Given instruction » Copy out word for word the data from the line with "This screenshot has width=1114, height=762." up to and including the line with "click(170, 129)".

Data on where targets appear
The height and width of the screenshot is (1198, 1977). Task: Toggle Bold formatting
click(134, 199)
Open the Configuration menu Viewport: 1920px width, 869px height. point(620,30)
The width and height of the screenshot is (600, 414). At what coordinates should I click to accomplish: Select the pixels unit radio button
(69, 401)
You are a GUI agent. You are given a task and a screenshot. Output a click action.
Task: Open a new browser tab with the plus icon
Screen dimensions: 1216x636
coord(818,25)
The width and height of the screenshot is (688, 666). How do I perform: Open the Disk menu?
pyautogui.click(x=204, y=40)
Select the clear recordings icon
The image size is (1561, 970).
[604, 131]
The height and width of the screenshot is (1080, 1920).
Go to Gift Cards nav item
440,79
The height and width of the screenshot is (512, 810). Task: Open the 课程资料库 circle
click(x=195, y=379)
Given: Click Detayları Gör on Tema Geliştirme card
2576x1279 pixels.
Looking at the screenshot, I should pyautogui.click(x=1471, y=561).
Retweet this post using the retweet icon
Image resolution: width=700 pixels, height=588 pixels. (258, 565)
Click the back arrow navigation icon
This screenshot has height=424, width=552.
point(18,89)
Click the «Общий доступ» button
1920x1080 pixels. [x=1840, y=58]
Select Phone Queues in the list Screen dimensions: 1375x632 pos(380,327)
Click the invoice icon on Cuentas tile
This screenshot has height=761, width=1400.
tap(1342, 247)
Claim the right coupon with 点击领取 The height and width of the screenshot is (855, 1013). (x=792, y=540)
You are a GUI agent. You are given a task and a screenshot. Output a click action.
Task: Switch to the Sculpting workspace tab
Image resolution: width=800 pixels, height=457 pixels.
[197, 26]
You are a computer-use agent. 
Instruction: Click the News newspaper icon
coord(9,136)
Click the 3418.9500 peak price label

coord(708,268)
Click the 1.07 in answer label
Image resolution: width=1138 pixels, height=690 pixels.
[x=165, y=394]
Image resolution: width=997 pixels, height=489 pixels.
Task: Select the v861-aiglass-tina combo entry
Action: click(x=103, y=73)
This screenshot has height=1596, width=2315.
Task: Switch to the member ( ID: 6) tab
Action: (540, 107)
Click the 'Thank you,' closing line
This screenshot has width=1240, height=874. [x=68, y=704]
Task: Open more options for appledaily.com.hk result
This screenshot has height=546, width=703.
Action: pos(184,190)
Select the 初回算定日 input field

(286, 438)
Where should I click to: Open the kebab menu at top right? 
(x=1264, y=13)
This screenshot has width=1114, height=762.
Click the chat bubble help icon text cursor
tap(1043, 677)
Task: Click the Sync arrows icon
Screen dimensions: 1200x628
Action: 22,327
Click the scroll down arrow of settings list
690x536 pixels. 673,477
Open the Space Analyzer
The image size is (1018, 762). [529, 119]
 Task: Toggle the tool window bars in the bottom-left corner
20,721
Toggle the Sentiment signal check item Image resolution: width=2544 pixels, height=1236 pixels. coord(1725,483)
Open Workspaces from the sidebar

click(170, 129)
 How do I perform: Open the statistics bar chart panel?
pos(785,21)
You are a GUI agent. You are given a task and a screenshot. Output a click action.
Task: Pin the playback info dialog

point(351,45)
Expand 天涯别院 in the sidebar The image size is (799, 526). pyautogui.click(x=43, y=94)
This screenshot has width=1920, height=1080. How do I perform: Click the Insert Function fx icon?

Solution for this exercise »
This screenshot has width=1114, height=762.
Click the chat bubble help icon text cursor
tap(1043, 677)
Task: Click the Sync arrows icon
Screen dimensions: 1200x628
Action: 22,327
Click the scroll down arrow of settings list
690x536 pixels. 673,477
Open the Space Analyzer
The image size is (1018, 762). [529, 119]
 Task: Toggle the tool window bars in the bottom-left corner
20,721
Toggle the Sentiment signal check item Image resolution: width=2544 pixels, height=1236 pixels. coord(1725,483)
Open Workspaces from the sidebar

click(170, 129)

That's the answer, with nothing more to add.